### Entries taken from a collection:

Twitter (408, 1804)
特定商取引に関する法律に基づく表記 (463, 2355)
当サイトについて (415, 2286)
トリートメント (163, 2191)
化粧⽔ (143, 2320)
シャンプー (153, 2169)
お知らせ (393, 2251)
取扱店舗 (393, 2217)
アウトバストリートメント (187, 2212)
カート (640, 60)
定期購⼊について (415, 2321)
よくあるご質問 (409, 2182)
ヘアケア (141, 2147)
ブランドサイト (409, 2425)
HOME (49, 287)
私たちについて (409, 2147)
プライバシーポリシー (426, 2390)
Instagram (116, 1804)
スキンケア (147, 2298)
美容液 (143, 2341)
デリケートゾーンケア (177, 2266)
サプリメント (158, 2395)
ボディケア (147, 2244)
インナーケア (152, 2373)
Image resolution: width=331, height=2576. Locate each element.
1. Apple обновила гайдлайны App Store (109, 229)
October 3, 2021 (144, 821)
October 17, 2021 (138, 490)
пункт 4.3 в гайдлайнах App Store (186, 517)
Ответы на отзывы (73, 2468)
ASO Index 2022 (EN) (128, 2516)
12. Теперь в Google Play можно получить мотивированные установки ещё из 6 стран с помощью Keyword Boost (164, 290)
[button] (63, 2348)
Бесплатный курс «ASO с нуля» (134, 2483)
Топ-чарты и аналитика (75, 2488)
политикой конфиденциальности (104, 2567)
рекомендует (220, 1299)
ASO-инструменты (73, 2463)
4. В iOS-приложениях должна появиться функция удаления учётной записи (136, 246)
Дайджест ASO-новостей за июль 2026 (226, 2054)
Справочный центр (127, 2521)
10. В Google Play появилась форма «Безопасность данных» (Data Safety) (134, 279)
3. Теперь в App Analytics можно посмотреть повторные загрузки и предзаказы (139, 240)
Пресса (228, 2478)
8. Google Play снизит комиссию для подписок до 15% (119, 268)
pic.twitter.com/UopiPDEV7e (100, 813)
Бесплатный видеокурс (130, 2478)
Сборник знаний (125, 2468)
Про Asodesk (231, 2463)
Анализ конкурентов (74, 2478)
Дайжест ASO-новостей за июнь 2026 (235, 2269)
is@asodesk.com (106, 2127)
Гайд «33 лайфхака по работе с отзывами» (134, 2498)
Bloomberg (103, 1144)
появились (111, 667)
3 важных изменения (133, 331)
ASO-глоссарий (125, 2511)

### BRIEF:
Start at the first line of the entries and stop at the line that contains "スキンケア (147, 2298)". Repeat every line in that span exactly, and nothing beyond it.

### ANSWER FOR THIS EXERCISE:
Twitter (408, 1804)
特定商取引に関する法律に基づく表記 (463, 2355)
当サイトについて (415, 2286)
トリートメント (163, 2191)
化粧⽔ (143, 2320)
シャンプー (153, 2169)
お知らせ (393, 2251)
取扱店舗 (393, 2217)
アウトバストリートメント (187, 2212)
カート (640, 60)
定期購⼊について (415, 2321)
よくあるご質問 (409, 2182)
ヘアケア (141, 2147)
ブランドサイト (409, 2425)
HOME (49, 287)
私たちについて (409, 2147)
プライバシーポリシー (426, 2390)
Instagram (116, 1804)
スキンケア (147, 2298)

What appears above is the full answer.